WHAT YOU ARE ASKED TO DO =>
Search the data below, and report every line in which "Increase" occurs.
DATA EXTRACT START
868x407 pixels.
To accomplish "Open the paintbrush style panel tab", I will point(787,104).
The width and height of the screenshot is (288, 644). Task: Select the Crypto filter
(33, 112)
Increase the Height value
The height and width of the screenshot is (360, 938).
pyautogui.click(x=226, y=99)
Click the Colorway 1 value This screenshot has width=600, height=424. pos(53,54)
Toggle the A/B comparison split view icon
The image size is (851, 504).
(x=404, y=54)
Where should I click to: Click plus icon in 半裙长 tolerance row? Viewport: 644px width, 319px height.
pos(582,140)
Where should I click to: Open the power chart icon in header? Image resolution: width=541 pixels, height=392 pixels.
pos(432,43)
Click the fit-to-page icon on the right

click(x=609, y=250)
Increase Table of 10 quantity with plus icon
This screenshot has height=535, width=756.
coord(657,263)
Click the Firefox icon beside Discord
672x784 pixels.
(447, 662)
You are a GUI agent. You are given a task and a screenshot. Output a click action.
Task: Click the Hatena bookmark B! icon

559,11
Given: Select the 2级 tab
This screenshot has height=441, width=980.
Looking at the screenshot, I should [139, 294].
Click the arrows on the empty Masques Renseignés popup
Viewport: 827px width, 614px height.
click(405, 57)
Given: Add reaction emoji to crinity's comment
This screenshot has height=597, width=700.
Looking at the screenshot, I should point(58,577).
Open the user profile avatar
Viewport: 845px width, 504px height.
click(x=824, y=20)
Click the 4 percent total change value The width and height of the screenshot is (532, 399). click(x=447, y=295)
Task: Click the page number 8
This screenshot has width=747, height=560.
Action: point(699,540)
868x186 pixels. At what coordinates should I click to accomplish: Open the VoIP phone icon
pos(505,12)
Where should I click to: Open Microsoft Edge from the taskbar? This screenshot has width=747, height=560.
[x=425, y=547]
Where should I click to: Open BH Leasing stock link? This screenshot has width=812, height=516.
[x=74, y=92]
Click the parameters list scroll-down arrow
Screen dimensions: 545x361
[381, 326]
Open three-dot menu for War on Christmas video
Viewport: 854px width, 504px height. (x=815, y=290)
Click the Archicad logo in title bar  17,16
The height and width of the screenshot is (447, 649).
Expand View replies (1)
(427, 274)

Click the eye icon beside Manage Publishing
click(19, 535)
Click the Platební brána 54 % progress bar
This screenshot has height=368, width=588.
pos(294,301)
DATA EXTRACT END
SOLUTION TO THE EXERCISE =>
Increase the Height value
Increase Table of 10 quantity with plus icon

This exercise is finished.